Ribonucleic acid (RNA) is a fundamental molecule in all living organisms, playing diverse roles in gene expression and regulation. Researchers frequently isolate RNA from biological samples for molecular biology applications. The success of these experiments depends on the quality and purity of the RNA sample.
Understanding RNA Purity Metrics
Scientists often use spectrophotometry to assess the concentration and purity of isolated RNA samples. This technique measures the amount of light absorbed by a sample at specific wavelengths. The 260/280 ratio indicates protein contamination, as proteins absorb light strongly at 280 nanometers (nm).
The 260/230 ratio assesses the presence of organic contaminants and chaotropic salts. Nucleic acids, including RNA, absorb light maximally at 260 nm. Common contaminants found in RNA extractions absorb light at or near 230 nm.

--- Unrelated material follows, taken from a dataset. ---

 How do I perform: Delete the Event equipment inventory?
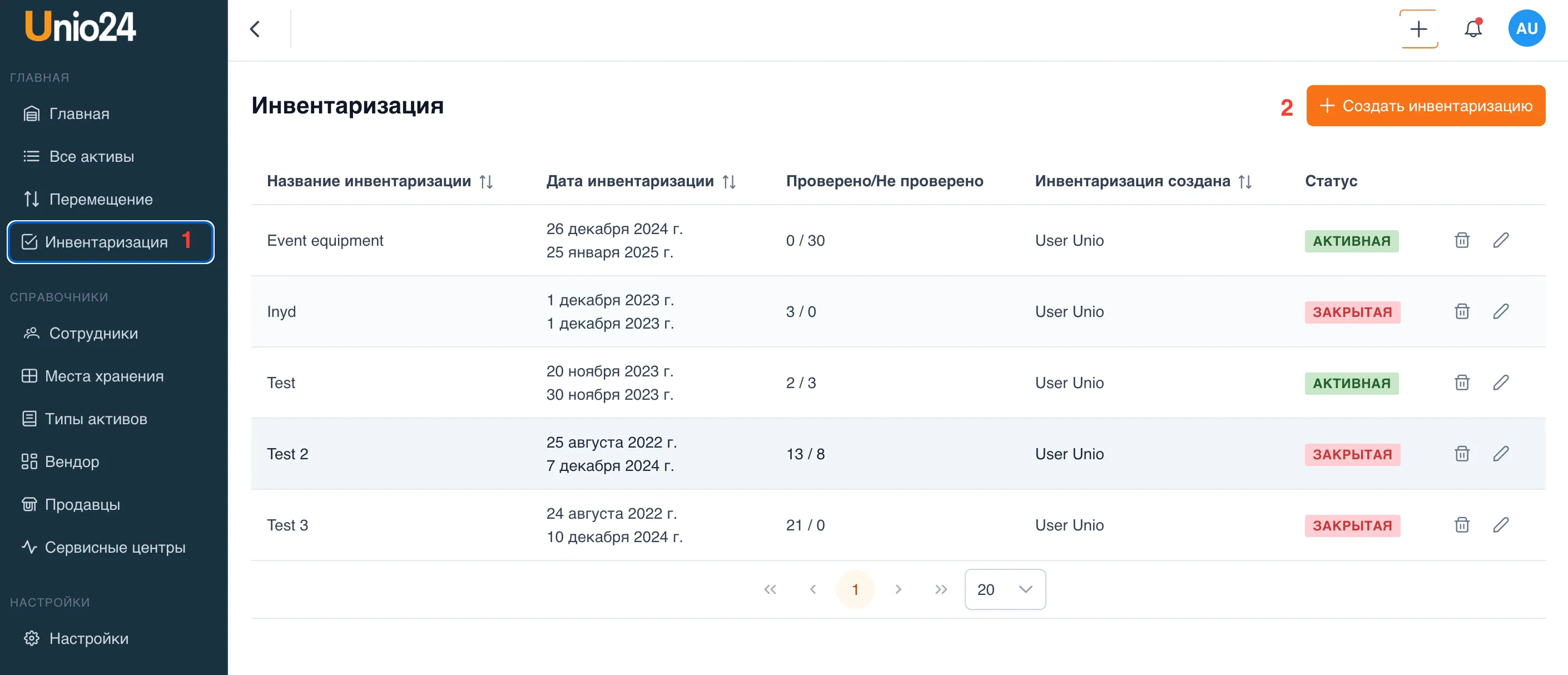click(1461, 240)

These include guanidine salts (used in extraction buffers), phenol, carbohydrates, ethanol carryover, and EDTA.
The Significance of the 260/230 Ratio
The 260/230 ratio provides important information because contaminants absorbing at 230 nm can interfere with downstream enzymatic reactions. These substances often inhibit enzyme activity, making the RNA sample unsuitable for molecular biology techniques. A compromised purity ratio can render the sample unusable, even if the RNA concentration appears sufficient.
For example, guanidine salts can inhibit reverse transcriptase, an enzyme essential for converting RNA into complementary DNA (cDNA) in applications like reverse transcription quantitative PCR (RT-qPCR). This inhibition can lead to reduced cDNA yield, inaccurate gene expression quantification, or reaction failure. Impurities can also affect DNA polymerase efficiency in subsequent PCR amplification.

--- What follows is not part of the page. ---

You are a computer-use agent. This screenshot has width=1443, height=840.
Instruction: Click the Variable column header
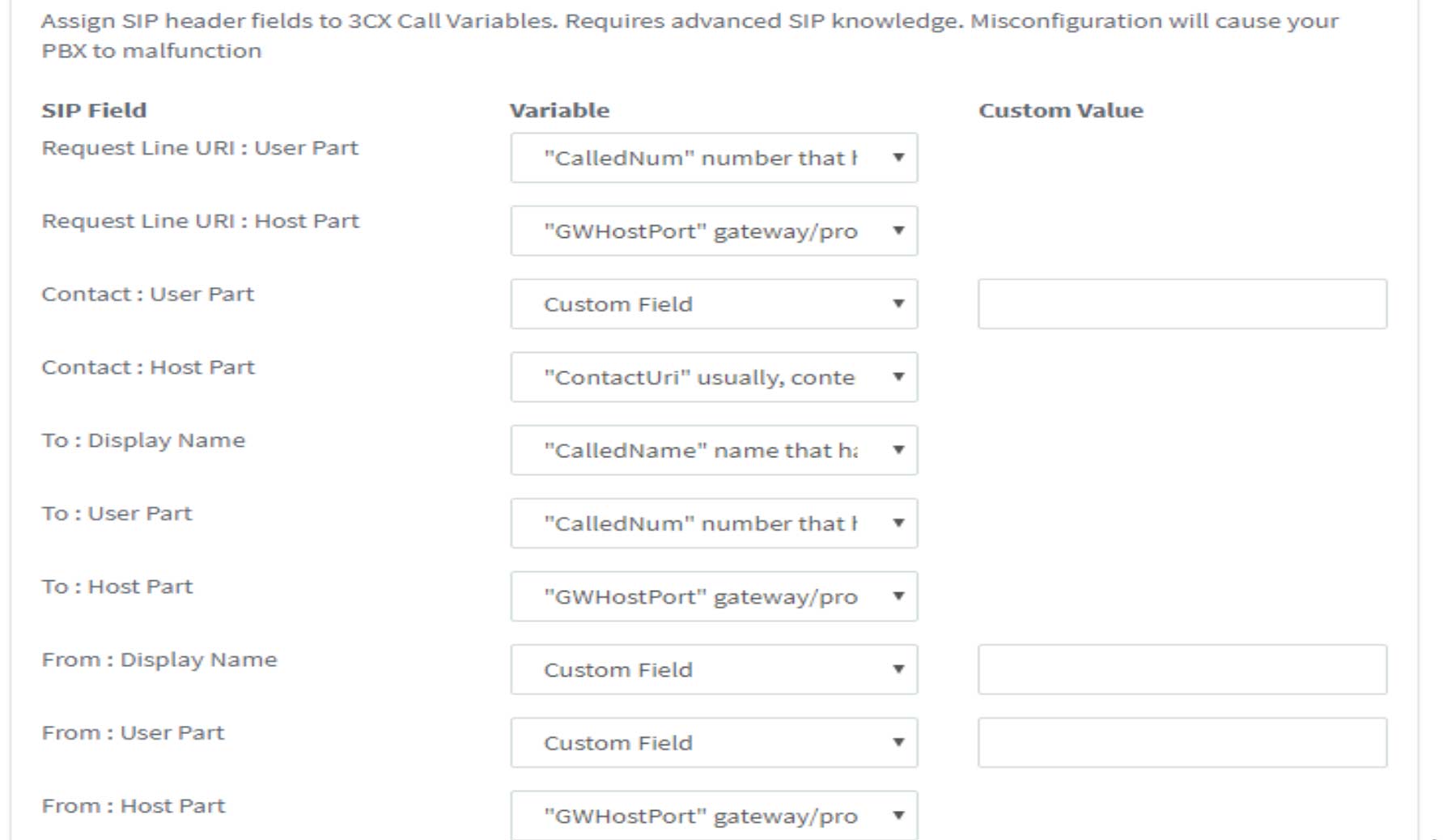pos(559,110)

In RNA sequencing, a low 260/230 ratio can result in inefficient library preparation. This may lead to low sequencing yields, biased RNA molecule representation, or sequencing run failure. Maintaining a high 260/230 ratio is important for reliable and reproducible results across various molecular biology experiments.
Interpreting Your 260/230 Ratio
For a pure RNA sample, the generally accepted range for the 260/230 ratio is approximately 2.0 to 2.2. This optimal range indicates minimal contamination from substances that absorb at 230 nm. Slight variations in this ideal range can occur depending on the RNA extraction method or intended downstream application.

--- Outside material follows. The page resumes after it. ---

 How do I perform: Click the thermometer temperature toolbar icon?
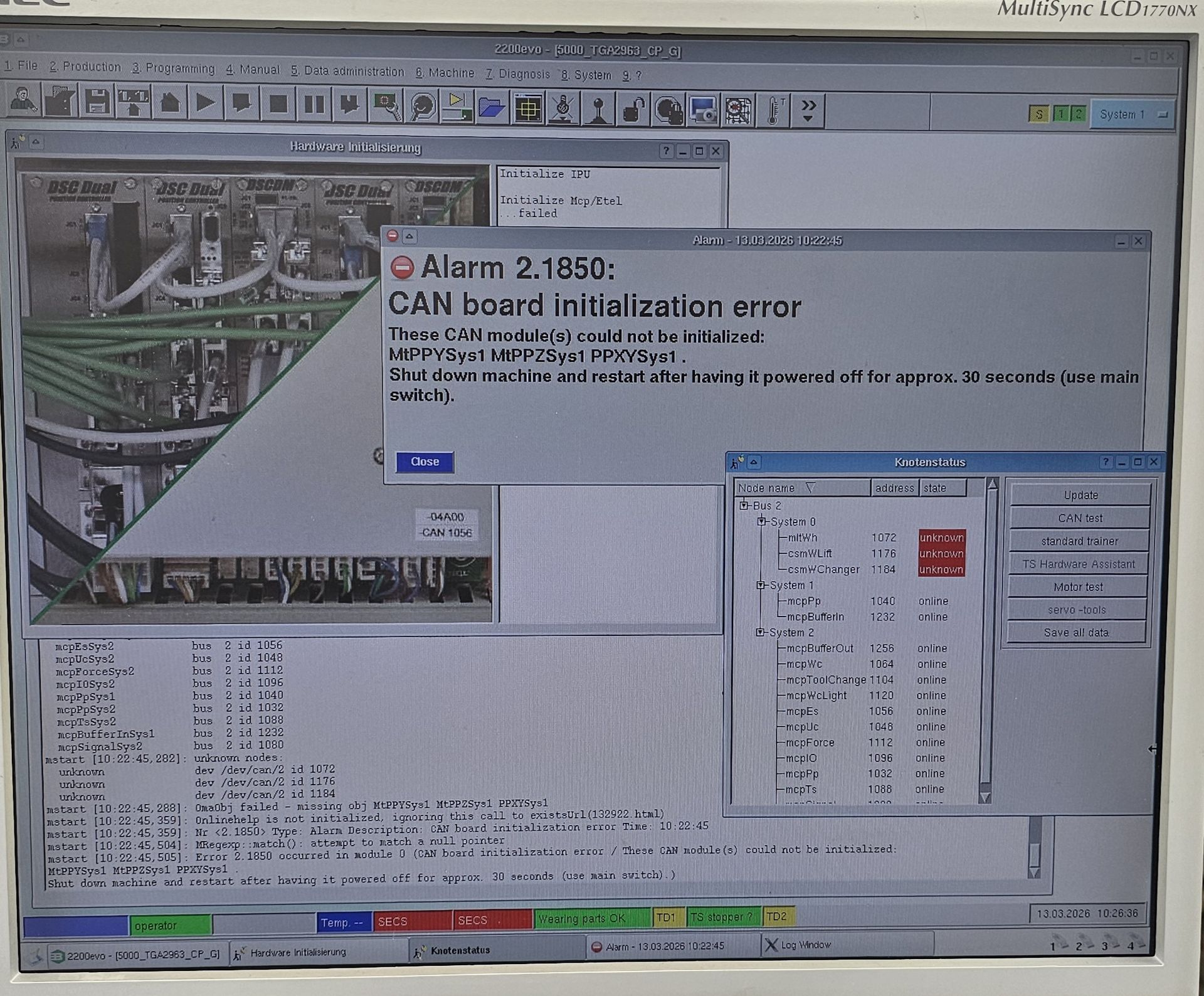coord(774,111)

A 260/230 ratio significantly below this range, such as values closer to 1.0 or lower, indicates substantial contamination. Common culprits include carryover of guanidine salts, residual phenol, ethanol, carbohydrates, and EDTA. These contaminants interfere with enzymatic reactions and accurate spectrophotometric readings.
While less common, a 260/230 ratio significantly above the ideal range might also occur. This could suggest issues such as an acidic pH of the elution buffer or an inappropriately diluted blank solution during spectrophotometric measurement. For a comprehensive assessment of RNA purity, both the 260/280 and 260/230 ratios should be considered.
Practical Approaches to Optimizing Your 260/230 Ratio
Achieving an optimal 260/230 ratio begins with attention to detail during RNA extraction. Thorough washing steps are important to effectively remove residual contaminants. Efficient ethanol washes, especially during column-based purification, help eliminate chaotropic salts and other organic solvents.
Careful aspiration prevents carryover of supernatant or residual ethanol from wash buffers into the final RNA elution. Any remaining liquid from previous steps can introduce impurities that depress the 260/230 ratio. Using high-quality, fresh reagents and nuclease-free water throughout the extraction minimizes new contaminants.
Avoid overloading extraction columns or exceeding recommended sample input for RNA purification kits. Overloading can lead to inefficient washing and incomplete removal of impurities, resulting in a lower purity ratio. Adhering to manufacturer’s guidelines for sample input is important.
If the 260/230 ratio remains low after initial extraction, re-purification of the RNA sample may be necessary. This can be accomplished using specialized spin columns for RNA cleanup or through precipitation methods like ethanol precipitation. Before re-measuring, verify the blank solution used for spectrophotometry is appropriate for the elution buffer.